I’m a junior data analyst on the marketing team at Bellabeat, a company that makes health-focused smart devices for women. I’ve been asked to analyze data from one of our products to understand how people are using it. The insights I find will help shape our marketing strategy and support the company’s growth.
🔹 Characters Urška Sršen Cofounder & Chief Creative Officer of Bellabeat.
Sando Mur Cofounder, mathematician, and key member of Bellabeat’s executive team.
Bellabeat Marketing Analytics Team A group of data analysts who collect, analyze, and report data to support Bellabeat’s marketing strategy. You joined this team six months ago as a Junior Data Analyst, learning about the company’s mission and how to contribute to its success.
🔹 Products Bellabeat App Tracks and displays user data related to activity, sleep, stress, menstrual cycle, and mindfulness. Syncs with all Bellabeat smart wellness products.

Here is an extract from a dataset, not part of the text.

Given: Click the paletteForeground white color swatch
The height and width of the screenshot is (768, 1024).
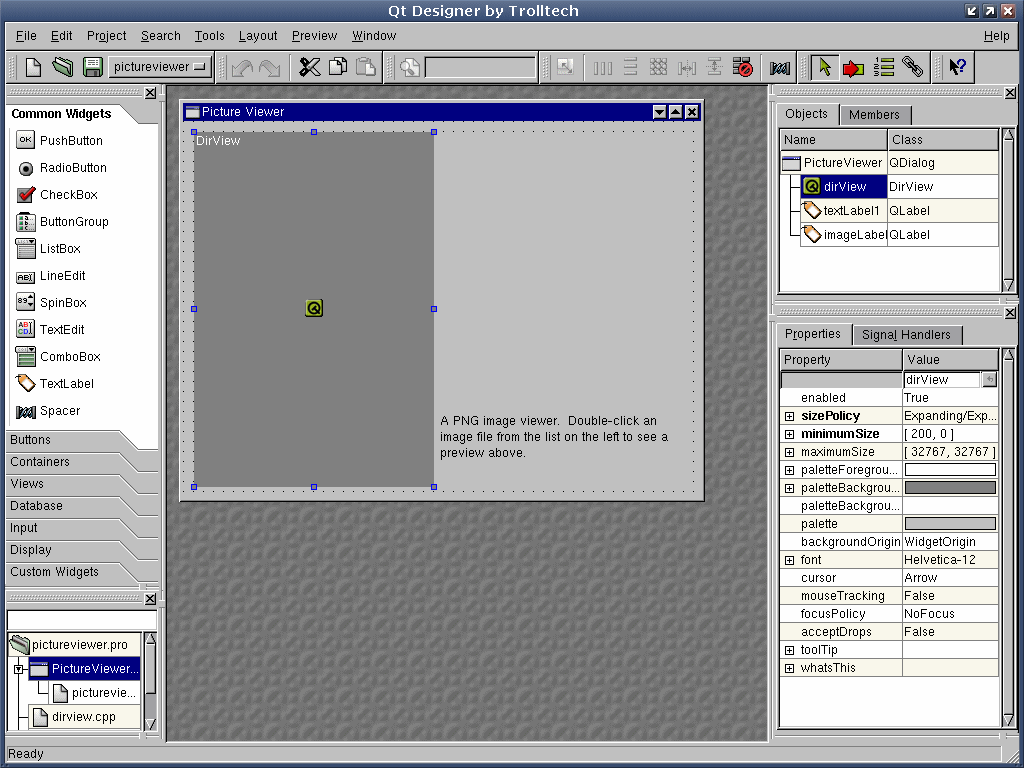Looking at the screenshot, I should [x=950, y=470].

Leaf A stylish wellness tracker (wearable as a bracelet, necklace, or clip). Tracks activity, sleep, and stress; syncs with the Bellabeat app.
Time A classic-looking wellness watch with smart features. Tracks activity, sleep, and stress; syncs with the Bellabeat app.
Spring A smart water bottle that tracks daily water intake. Helps users stay hydrated; syncs with the Bellabeat app.
Bellabeat Membership A subscription service offering 24/7 personalized guidance on:
Nutrition
Activity
Sleep
Health & Beauty
Mindfulness Tailored to users’ lifestyles and wellness goals.
Sršen asks you to analyze sma device usage data in order to gain insight into how consumers use non-Bellabeat sma devices. She then wants you to select one Bellabeat product to apply these insights to in your presentation. These questions will guide your analysis: 1. What are some trends in sma device usage? 2. How could these trends apply to Bellabeat customers? 3. How could these trends help in uence Bellabeat marketing strategy?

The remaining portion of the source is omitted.